Thursday 17 September 2015

Theodor Adorno and Max Horkheimer's theory

THEORY

Adorno and Horkheimer adopted the term 'culture industry' as it produced music the same way as manufactures produced vast quantities of consumer goods . They argued that the culture industry exhibited an 'assembly line character' which could be observed in the ' synthetic, planned methods of turning out it's products. ' 

They liked the idea of ' the culture industry' to a model of 'mass culture' in which cultural production had become a routine, standardised repetitive operation that produced undemanding cultural commodities which in turn resulted in a type of consumption that was also standardised, distracted and passive.


Their view of cultural production has, with some justification, often been portrayed as the pessimistic lament of cultural Ellis's who were dismayed at what they perceived to be the homogeneity and vulgarity of 'mass' and taste.


Money makes the system go round thats why they pick stuff that is defiantly going to be liked by the population. Therefore anything new and different is rejected. Culture industry is the same as manufacturing industries. Products were maid according to rationalised organisational producers that were established for the sole purpose of making money.



STANDARDISATION 

Making a formula for something that is going to be very successful. Popular songs now have standards that need to be reached when making.

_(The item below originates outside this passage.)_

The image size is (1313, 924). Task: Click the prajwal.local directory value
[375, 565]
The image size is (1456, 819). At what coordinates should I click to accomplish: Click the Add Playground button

Hit songs are mechanical and manipulative operation purely by commercial going.


PSEUDO

Adorno and Horkheimer were every critical of what they refer to as pseudo individuality.The way the culture industry assembled producers that made claim to originality but which when examined more critically exhibited little more than superficial differences. 

 Lock and keys- they're all different but exactly the same. 

The whole uniqueness lies only in very minor modification.